→ **WHAT IS REQUIRED**
Turn the stretch from the line containing "The height and width of the screenshot is (670, 894)." through the end of the material into a JSON list of strings, one string per line, skipping any blank lines.
--- start SUPPLIED DATA ---
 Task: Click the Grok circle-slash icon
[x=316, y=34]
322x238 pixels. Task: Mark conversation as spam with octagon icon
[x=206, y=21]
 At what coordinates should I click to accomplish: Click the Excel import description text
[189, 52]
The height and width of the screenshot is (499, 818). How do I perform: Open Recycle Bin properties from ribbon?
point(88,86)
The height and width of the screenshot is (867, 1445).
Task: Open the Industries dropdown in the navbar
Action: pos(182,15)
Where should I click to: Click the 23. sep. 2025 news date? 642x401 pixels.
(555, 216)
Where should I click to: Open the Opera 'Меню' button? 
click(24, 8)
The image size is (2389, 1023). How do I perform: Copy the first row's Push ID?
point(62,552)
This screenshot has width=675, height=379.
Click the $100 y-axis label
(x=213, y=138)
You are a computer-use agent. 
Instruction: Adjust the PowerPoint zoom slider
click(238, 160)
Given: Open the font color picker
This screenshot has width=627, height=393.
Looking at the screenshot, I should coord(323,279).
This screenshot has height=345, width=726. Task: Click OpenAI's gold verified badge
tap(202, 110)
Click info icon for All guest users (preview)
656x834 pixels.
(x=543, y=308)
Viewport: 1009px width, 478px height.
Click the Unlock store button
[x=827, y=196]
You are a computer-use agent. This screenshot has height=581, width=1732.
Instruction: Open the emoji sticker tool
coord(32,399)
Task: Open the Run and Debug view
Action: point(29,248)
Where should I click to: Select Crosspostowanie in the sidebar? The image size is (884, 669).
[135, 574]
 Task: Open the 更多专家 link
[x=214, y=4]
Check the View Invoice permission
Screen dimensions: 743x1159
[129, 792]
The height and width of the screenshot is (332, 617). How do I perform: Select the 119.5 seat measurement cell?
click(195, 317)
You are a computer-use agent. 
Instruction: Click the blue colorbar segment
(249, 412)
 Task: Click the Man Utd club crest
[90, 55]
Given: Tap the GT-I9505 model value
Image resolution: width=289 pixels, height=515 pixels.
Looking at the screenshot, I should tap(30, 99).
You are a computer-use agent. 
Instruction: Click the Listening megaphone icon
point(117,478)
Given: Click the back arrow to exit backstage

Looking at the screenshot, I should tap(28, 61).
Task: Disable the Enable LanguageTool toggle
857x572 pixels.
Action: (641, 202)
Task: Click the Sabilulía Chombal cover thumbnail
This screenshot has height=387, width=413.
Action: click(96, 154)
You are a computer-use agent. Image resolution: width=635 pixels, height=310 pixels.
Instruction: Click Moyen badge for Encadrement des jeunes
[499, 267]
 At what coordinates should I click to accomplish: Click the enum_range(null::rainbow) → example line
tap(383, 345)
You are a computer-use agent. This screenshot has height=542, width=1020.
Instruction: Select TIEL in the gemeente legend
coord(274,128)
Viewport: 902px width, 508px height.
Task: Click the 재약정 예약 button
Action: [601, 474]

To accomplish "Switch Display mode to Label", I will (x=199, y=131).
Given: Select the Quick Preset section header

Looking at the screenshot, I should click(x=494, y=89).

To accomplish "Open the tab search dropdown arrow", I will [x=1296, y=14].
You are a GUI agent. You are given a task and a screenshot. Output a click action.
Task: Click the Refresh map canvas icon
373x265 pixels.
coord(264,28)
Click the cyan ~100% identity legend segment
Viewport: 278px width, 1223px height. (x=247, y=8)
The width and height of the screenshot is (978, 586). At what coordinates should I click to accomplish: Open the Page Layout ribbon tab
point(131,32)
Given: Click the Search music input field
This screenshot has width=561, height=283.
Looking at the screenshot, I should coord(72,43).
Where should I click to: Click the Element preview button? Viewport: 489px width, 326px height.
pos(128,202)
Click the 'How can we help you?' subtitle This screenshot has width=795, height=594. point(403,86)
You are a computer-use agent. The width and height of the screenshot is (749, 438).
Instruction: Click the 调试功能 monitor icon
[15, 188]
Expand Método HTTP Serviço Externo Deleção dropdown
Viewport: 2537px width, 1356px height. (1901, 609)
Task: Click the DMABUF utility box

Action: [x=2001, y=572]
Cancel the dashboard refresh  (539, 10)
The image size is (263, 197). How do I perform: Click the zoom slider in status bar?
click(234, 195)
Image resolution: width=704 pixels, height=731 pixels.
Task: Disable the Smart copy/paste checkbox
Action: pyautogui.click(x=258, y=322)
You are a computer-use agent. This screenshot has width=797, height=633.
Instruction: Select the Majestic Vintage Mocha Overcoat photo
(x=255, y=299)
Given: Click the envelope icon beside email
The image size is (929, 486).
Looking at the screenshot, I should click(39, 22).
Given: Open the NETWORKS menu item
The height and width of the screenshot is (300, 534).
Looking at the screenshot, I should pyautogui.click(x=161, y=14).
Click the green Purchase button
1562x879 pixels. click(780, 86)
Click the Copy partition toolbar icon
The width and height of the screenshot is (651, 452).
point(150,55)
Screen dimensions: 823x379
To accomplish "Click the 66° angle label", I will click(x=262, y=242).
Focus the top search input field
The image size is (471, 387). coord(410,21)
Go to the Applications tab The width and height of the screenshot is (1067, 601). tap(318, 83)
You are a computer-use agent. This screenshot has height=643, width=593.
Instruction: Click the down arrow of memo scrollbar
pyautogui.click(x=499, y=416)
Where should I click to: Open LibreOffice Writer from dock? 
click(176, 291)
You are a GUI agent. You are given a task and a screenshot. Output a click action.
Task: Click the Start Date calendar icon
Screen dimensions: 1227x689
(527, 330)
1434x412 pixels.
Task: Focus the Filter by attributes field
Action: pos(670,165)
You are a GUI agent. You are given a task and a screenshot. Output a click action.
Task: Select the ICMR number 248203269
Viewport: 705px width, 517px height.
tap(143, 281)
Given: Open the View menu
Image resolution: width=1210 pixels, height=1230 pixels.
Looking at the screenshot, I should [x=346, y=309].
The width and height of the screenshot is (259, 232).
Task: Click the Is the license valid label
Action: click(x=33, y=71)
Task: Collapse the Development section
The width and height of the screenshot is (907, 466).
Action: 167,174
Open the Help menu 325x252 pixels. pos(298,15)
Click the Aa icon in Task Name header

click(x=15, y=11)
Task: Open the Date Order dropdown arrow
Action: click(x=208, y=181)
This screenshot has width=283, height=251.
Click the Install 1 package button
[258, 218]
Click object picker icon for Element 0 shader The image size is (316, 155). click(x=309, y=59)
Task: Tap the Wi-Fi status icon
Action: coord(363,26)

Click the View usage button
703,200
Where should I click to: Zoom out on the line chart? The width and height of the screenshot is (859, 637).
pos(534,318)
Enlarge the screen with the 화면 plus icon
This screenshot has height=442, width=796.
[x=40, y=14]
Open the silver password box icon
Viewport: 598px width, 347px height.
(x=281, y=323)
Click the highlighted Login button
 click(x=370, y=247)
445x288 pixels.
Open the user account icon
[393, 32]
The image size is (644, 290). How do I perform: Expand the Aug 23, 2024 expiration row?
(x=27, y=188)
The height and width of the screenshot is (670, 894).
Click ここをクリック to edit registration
--- end SUPPLIED DATA ---
→ **ANSWER TO THE EXERCISE**
[
  "The height and width of the screenshot is (670, 894).",
  "Click ここをクリック to edit registration"
]